• [WORK ITEM]:
Find every line in the records below that contains the word "button", and copy each such line.

• [RECORDS FOR THE EXERCISE]:
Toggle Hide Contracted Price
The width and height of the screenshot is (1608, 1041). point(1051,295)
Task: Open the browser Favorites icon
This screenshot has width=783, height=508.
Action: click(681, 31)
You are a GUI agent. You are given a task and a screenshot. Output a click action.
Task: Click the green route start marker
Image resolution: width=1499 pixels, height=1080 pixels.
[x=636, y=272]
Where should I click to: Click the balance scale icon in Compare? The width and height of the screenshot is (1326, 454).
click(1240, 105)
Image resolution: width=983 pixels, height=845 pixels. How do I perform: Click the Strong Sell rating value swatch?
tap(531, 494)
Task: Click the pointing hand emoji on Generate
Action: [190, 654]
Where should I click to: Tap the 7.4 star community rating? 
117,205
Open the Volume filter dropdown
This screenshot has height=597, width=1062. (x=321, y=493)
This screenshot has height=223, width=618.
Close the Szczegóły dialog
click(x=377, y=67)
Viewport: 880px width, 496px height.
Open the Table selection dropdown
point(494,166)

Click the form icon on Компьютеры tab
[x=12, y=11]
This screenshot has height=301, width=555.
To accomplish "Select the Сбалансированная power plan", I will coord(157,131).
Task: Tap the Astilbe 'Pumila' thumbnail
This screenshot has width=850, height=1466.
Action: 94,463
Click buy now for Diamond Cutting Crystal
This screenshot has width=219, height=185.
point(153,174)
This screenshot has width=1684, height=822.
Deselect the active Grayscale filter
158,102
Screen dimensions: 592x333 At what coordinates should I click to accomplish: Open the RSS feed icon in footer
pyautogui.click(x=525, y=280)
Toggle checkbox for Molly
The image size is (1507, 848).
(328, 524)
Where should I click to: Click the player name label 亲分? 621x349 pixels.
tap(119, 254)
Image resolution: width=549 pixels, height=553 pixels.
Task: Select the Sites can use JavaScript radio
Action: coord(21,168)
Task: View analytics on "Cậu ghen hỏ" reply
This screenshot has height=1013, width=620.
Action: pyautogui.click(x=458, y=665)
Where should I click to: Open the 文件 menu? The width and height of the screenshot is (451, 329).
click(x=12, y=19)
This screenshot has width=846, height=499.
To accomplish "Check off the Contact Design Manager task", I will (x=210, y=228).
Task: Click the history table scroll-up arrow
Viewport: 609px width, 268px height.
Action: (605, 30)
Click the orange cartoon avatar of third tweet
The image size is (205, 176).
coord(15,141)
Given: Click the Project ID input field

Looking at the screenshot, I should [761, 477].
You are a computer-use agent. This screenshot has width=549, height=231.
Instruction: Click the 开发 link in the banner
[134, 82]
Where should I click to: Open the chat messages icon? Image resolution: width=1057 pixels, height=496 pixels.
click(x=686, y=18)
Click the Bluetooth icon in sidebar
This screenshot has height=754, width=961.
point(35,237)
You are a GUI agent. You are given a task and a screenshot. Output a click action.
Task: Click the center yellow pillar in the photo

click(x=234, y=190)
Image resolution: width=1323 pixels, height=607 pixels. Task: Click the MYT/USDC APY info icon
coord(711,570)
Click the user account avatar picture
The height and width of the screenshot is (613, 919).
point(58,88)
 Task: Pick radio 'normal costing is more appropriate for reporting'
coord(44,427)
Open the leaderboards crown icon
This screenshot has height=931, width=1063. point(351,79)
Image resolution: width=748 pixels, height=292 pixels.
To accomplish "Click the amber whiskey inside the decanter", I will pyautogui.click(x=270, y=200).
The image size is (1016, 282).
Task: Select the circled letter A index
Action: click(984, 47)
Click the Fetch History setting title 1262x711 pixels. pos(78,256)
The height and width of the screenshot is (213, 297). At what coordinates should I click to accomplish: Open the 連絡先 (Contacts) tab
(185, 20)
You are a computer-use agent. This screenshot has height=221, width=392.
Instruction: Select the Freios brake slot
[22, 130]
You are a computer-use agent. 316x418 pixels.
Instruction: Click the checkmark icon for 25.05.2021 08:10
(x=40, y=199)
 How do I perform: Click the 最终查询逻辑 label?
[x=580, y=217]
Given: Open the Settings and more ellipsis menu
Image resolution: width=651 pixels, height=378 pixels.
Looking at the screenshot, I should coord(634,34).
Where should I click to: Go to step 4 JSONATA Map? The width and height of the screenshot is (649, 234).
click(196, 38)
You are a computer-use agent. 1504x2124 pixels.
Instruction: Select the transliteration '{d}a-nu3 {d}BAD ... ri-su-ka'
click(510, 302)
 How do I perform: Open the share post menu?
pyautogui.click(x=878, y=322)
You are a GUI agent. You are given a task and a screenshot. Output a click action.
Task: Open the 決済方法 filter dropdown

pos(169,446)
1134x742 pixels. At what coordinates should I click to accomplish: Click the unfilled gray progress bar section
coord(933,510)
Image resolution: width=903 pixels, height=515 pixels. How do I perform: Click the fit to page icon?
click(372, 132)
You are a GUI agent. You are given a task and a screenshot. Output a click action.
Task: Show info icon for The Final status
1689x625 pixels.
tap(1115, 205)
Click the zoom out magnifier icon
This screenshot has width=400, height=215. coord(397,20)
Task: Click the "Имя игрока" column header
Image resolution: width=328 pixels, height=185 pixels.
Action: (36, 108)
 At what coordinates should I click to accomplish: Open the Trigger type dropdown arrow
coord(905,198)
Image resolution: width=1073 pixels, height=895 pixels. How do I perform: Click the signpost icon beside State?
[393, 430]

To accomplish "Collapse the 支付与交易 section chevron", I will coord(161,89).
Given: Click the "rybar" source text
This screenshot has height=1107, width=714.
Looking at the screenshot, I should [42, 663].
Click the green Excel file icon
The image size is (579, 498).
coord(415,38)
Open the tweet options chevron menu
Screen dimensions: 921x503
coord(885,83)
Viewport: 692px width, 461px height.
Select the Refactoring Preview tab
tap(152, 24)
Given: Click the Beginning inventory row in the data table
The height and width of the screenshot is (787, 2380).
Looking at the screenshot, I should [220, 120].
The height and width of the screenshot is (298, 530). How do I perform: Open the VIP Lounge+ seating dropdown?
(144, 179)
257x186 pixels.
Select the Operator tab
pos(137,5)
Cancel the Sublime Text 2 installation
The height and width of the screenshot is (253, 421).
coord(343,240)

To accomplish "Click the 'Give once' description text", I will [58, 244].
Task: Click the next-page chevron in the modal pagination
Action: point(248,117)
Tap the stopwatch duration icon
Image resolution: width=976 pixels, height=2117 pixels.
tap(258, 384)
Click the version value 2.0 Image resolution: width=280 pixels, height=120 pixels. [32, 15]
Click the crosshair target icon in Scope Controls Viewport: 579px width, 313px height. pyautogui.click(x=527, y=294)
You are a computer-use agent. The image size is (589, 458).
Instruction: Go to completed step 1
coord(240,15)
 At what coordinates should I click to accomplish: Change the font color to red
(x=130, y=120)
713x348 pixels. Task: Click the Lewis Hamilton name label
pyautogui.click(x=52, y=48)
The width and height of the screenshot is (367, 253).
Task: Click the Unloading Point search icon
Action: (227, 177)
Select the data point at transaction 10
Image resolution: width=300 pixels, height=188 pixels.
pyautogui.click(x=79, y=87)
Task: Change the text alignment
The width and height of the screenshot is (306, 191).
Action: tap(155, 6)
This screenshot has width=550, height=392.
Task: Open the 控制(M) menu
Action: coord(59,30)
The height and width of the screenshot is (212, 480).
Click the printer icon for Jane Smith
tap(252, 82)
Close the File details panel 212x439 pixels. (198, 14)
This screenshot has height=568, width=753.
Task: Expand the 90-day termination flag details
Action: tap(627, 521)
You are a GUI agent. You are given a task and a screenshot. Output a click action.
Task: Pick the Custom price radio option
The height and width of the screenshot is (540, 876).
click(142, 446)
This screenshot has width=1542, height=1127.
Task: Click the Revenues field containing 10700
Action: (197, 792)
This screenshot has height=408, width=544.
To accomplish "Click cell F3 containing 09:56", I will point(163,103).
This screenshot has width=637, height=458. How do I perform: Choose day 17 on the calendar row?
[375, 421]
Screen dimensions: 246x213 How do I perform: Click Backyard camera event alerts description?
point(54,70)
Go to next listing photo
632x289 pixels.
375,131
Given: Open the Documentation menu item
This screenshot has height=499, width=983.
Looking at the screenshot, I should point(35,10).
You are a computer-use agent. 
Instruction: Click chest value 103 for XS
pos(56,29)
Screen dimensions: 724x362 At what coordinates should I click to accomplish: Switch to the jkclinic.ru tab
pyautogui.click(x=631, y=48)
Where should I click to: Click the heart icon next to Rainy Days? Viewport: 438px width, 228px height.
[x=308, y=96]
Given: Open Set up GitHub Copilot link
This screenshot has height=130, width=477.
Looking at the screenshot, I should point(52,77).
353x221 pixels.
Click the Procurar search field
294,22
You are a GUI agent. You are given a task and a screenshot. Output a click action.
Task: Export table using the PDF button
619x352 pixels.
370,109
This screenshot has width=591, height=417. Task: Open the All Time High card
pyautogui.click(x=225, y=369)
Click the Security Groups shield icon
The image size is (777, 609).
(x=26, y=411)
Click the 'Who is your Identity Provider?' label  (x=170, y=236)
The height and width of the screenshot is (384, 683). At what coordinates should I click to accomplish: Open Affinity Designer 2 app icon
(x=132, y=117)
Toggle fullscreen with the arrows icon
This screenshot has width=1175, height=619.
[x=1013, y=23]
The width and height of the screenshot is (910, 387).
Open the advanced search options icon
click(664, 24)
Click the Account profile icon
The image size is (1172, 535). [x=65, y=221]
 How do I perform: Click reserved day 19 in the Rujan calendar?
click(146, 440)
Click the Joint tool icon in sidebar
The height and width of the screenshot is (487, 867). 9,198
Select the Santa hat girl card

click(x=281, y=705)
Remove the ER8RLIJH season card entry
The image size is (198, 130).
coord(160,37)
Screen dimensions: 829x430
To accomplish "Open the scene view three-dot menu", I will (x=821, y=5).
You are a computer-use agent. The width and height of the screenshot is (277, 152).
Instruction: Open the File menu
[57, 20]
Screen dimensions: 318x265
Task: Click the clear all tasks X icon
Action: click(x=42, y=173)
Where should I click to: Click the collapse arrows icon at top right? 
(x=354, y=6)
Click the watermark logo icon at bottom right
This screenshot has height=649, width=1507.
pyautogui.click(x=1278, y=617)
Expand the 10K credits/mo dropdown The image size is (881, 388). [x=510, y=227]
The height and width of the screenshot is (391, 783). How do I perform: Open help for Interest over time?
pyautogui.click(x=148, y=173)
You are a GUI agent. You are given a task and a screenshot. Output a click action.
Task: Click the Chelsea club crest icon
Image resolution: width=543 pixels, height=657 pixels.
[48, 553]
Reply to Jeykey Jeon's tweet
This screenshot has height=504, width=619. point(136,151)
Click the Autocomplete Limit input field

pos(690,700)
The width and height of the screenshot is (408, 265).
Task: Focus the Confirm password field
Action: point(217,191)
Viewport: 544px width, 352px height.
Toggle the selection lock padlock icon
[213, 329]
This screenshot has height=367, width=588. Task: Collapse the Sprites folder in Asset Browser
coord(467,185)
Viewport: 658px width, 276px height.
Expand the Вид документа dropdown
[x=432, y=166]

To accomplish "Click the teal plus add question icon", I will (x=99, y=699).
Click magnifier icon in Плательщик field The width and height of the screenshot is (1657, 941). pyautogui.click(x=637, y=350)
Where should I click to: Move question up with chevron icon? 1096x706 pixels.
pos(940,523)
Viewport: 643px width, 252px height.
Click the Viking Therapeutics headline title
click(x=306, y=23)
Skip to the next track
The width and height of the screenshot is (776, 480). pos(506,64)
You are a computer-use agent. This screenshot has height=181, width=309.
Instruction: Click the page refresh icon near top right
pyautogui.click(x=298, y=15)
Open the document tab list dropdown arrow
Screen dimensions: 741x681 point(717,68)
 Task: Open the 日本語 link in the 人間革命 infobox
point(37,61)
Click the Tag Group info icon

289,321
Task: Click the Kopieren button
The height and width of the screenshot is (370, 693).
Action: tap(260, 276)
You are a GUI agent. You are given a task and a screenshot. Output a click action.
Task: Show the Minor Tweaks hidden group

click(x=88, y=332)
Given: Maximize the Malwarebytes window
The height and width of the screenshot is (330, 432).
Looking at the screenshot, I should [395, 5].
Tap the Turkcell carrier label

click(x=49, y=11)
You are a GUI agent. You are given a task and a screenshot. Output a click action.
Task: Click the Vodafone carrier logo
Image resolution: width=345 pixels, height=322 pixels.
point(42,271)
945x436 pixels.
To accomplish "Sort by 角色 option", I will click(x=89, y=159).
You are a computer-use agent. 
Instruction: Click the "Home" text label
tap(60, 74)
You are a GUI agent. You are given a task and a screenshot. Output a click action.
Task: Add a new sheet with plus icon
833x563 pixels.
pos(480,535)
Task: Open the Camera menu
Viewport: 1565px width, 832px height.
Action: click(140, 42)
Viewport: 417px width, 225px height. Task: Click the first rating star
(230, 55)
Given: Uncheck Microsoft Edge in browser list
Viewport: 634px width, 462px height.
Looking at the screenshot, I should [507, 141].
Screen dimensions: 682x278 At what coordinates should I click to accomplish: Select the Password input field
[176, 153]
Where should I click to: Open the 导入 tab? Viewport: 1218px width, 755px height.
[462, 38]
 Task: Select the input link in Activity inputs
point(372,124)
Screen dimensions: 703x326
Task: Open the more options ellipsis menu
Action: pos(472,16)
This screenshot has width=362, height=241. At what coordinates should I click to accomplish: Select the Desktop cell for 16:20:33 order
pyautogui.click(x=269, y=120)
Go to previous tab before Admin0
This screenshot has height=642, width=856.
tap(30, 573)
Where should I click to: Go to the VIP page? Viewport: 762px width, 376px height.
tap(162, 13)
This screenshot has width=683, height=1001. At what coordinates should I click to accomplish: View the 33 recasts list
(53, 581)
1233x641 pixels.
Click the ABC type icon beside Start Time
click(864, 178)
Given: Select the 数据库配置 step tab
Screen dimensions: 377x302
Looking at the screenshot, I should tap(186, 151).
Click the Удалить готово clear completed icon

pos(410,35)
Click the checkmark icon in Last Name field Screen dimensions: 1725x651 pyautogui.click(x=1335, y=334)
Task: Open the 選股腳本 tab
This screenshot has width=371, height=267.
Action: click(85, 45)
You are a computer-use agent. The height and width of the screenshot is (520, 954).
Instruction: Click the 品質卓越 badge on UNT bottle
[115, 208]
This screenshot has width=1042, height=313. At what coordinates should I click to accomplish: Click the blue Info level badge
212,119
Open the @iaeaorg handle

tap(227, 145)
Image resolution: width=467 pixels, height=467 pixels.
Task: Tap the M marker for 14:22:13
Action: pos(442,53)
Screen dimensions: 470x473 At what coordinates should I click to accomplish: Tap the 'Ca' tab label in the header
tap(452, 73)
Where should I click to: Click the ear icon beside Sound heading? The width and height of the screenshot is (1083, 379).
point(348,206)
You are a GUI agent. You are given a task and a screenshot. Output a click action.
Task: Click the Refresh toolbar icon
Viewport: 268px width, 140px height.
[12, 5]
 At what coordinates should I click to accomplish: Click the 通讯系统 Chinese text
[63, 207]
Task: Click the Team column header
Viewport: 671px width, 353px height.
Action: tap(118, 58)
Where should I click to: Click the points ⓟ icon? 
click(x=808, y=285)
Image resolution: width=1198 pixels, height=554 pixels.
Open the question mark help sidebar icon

• [SOLUTION]:
Task: Export table using the PDF button
Task: Click the Kopieren button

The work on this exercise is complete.